Comme expliqué dans la page « A propos », mon exploration du database journalism est sensée nourrir un projet de lancement d’un site d’info basé sur du journalisme de données.

Si je voulais faire simple, je pourrais résumer mon projet à un site d’infographies. Evidemment, ça ne serait pas aussi attractif : l’idée de compiler sur des pages Web des dizaines d’infographies telles qu’on a l’habitude de les voir dans les pages de nos journaux ferait même plutôt fuir.

Un petit post s’impose donc pour convaincre d’éventuels réticents que le journalisme de données, ou database journalism, est bien au cœur des dernières tendances du Web, et qu’il résonne de promesses captivantes.

Le database journalism s’inscrit à la croisée de plusieurs grandes tendances :

1/Le Web-design et la 3D : de l’infographie en trois dimensions, animée, percutante, ça change tout ! Ca pourrait même réconcilier nos concitoyens avec les nombres (cf sur ce blog: un problème avec les nombres ?).

2/La personnalisation : la délinéarisation, la fragmentation voire l’individualisation, de la consommation d’information sont désormais caractéristiques des usages du Web. La mise à disposition de bases données via des interfaces graphiques peut justement offrir une personnalisation poussée de l’information. Une infographie interactive peut ainsi être plus ou moins largement paramétrée par l’utilisateur : choix du zoom, délimitation de la zone géographique, sélection des dimensions comparées, personnalisation des critères de visualisation… Chaque infographie devient ainsi unique, parfaitement adaptée aux besoins d’un internaute à un moment précis de son parcours de navigation.

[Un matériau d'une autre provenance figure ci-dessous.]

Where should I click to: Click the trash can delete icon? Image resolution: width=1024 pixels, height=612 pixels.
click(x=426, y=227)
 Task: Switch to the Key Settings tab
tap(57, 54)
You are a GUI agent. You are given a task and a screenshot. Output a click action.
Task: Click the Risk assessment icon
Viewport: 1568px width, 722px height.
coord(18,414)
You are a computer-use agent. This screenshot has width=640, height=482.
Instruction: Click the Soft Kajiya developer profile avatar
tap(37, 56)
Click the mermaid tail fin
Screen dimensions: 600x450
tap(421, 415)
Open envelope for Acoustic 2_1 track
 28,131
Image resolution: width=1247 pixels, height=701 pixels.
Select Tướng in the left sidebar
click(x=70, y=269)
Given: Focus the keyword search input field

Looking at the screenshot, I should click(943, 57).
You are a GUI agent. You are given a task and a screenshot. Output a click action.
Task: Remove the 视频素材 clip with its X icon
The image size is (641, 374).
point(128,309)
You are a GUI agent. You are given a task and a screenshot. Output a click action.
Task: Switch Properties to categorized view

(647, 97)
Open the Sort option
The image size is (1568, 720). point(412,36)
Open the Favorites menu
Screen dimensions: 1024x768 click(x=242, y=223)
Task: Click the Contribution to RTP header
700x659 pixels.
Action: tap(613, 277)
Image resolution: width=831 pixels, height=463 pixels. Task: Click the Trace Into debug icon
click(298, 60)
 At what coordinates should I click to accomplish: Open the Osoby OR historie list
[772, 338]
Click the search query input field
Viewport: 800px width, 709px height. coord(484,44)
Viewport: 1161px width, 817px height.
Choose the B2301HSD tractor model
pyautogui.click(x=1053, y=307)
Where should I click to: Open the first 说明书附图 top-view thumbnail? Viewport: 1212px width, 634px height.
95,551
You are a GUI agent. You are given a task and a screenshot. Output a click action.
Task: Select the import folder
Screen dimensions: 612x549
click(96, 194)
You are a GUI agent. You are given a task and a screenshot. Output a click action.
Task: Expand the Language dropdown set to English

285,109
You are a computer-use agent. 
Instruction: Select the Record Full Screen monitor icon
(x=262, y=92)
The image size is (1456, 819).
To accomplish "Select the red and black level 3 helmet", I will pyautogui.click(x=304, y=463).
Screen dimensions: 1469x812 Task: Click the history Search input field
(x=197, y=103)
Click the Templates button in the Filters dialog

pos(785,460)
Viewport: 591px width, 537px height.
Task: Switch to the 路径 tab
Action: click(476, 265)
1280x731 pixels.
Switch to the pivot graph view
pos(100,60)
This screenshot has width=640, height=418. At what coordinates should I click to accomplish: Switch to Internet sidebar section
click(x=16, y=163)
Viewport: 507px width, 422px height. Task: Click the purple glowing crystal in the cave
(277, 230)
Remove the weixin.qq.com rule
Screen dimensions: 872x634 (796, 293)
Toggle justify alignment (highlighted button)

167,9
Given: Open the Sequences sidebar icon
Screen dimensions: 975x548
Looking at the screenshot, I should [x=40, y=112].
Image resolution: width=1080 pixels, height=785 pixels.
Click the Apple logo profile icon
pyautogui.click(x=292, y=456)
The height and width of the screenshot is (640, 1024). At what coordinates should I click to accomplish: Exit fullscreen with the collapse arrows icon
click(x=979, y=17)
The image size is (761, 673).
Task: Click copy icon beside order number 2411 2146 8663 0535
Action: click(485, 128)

3/La géolocalisation : la personnalisation appliquée à la situation géographique de l’internaute. Cela peut permettre, par exemple, à chaque Internaute d’entrer dans les infographies différemment selon l’endroit où il se trouve. Résultat : un impact bien plus grand des données présentées. La carte du taux de mortalité par accident de la route suscite moins la curiosité si elle est présentée à l’échelle de la France qu’à celle de son quartier.

4/La transparence des données publiques : l’administration Obama a donné une vraie impulsion en janvier dernier en ouvrant l’accès à un catalogue de données brutes de l’Etat américain, sur le site data.gov. Le gouvernement britannique s’y est mis aussi (http://innovate.direct.gov.uk/). Le  mouvement d’ouverture des bases de données est lancé, mais les données brutes restent difficilement lisibles sans médiation graphique. Il ne reste donc plus qu’à s’en saisir pour y greffer des interfaces de visualisation éditorialisées. C’est ici que le database journalism trouve sa place.

5/Le Web social et le crowdsourcing: Non seulement les internautes ont la possibilité de personnaliser les infographies, mais ils peuvent également contribuer à récolter les données. Pour analyser les 458 mille pages sur les notes de frais des députés britanniques, le Guardian a, par exemple, demandé à ses lecteurs-volontaires d’analyser chacun un petit bout du document. La participation des internautes permet à la fois de collecter des données micro-locales et de fédérer des communautés autour des bases de données.

6/L’Internet des objets et le temps réel : l’étiquetage électronique des objets, via des puces Rfid capables de transmettre ou d’enregistrer des données, ouvre la voie à de nouvelles façons de collecter l’information. Un capteur, encapsulé dans une montre ou n’importe quel objet usuel, peut, par exemple, donner des indications géo-localisées, en temps réel, sur la pollution de l’air. La transmission des données entre puces Rfid et espaces de stockages numériques peut se faire automatiquement, et être intégrée à des infographies réactualisées en permanence. (Voir l’article de Daniel Kaplan sur InternetActu.net)

J’essaierai, bien entendu, de développer toutes ces dimensions du database journalism dans mes prochains posts.

Et, promis, je vous donnerai par la suite des exemples commentés de journalisme de données.